**Task prompt**.
According to the commentary about the FTD burger, which company handles the San Diego Padres' concessions?

**Selected extract**.

Sports
Commentary: Did Padres curse themselves by messing with that anti-Dodgers FTD burger?
SAN DIEGO — Hodad’s is a third-generation small business, a San Diego treasure that makes a damn good burger. I dropped by one of their two restaurants last winter, but I didn’t see what I wanted on the menu.
The burger I get at Petco Park, I explained to the server. She knew exactly what I meant.
“The F— the Dodgers burger,” she said, with a mischievous twinkle in her eyes.
In San Diego, it had been an impish inside joke for years. If you didn’t know what FTD meant on the menu at the Hodad’s stands at Petco Park, the burger — with cheese, onion rings, pickles, mayonnaise and barbecue sauce — still was a good time.
When the Dodgers played here last month, a fan posted a picture of the menu board and explained what FTD stood for. The next day, Jomboy Media did the same, in a post with 1.6 million views.
“When I first saw that,” Hodad’s co-owner Shane Hardin told me, “I thought, ‘Oh, sweet, Jomboy, cool. We’ll get a little bump.’ ”
Then Hardin got a call from Delaware North, the company that handles the San Diego Padres’ concessions. People are talking, Hardin was told.
“And I’m like, ‘Cool, great, let ‘em talk, there’s no profanity anywhere,’ ” Hardin said.
The Padres and Delaware North did not see it that way. “FTD” was stripped from the menu boards at the four Hodad’s stands, initially replaced by the lame quartet of “Foul to Dinger,” “For the Division,” “For the Dugout” and “For the Diegans” and currently replaced by the strained quartet of “For the Dads,” “For the Dub,” “Faithful til Death” and (gulp) “Flyball to Deep.”
Another new name for the FTD burger at Petco Park.
(Bill Shaikin / Los Angeles Times)
The Padres declined comment for this column.

**Excerpted data**.
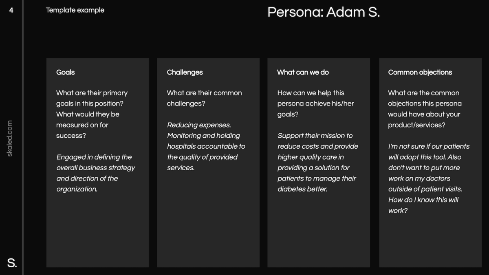This screenshot has width=489, height=275.
Task: Click the "What are their common challenges?" question
Action: click(x=204, y=98)
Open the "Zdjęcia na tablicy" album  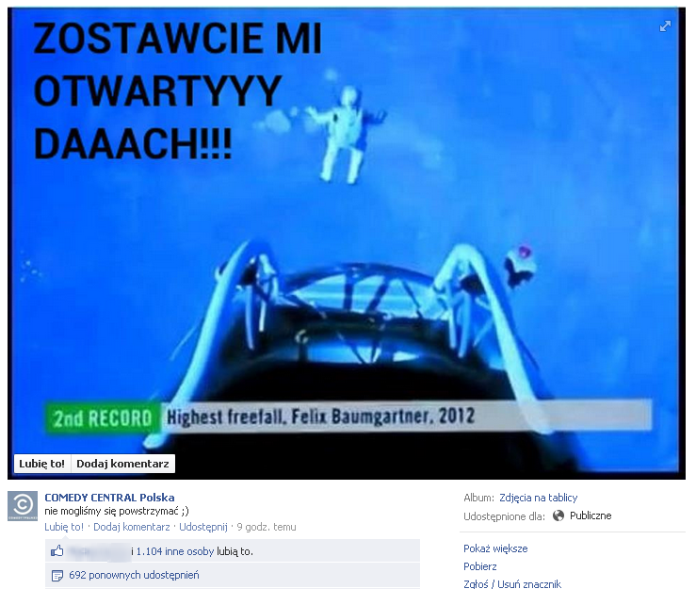[538, 498]
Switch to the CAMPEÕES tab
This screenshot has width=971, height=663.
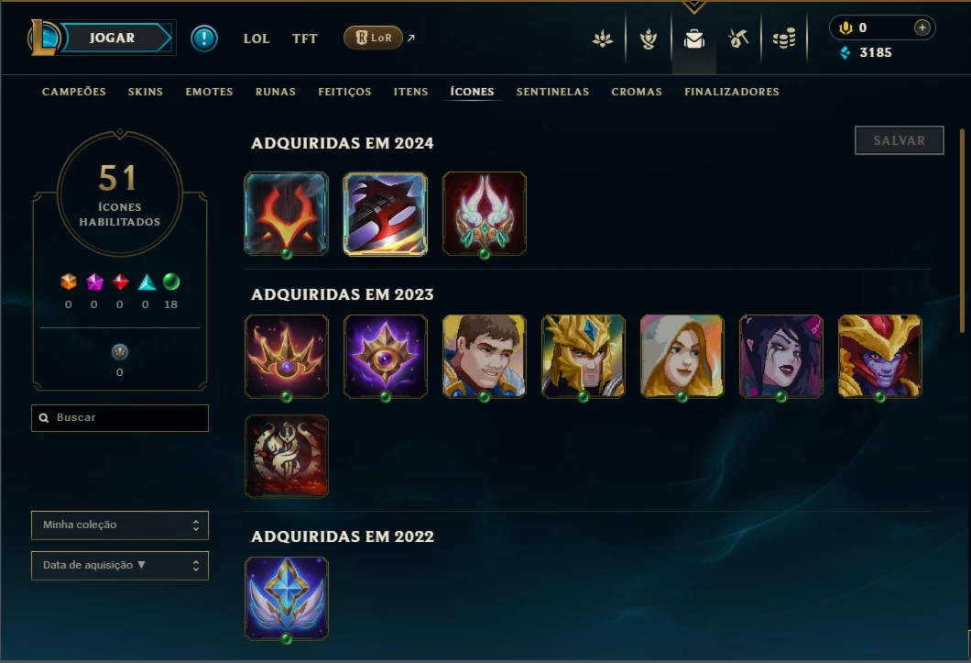click(x=73, y=92)
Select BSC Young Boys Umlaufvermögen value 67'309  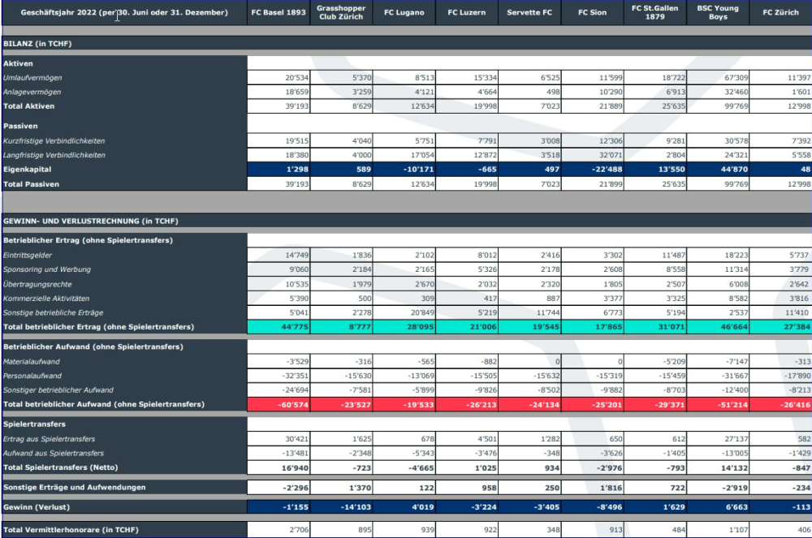click(x=717, y=78)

**Task result**.
Delaware North